Reproduce the listing verbatim from the line containing "You are a GUI" through the line containing "pyautogui.click(x=674, y=20)", both lines included.

Provided data.
....
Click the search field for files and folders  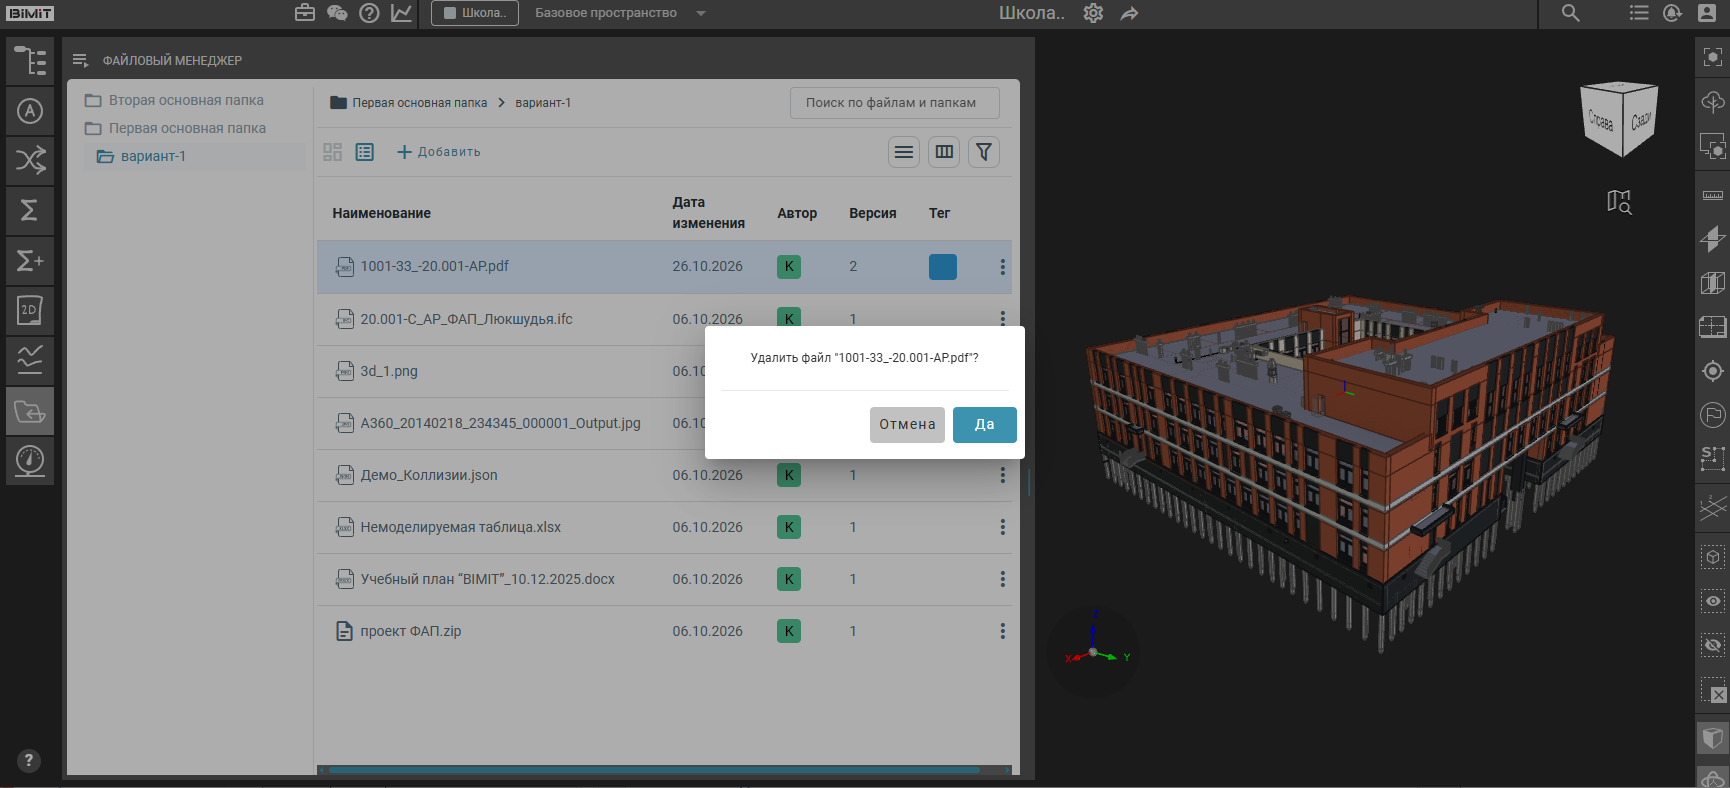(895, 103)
....
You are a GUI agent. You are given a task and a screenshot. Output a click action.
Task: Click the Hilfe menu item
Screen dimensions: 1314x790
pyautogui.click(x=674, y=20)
....
Final result.
You are a GUI agent. You are given a task and a screenshot. Output a click action.
Task: Click the Hilfe menu item
Screen dimensions: 1314x790
pyautogui.click(x=674, y=20)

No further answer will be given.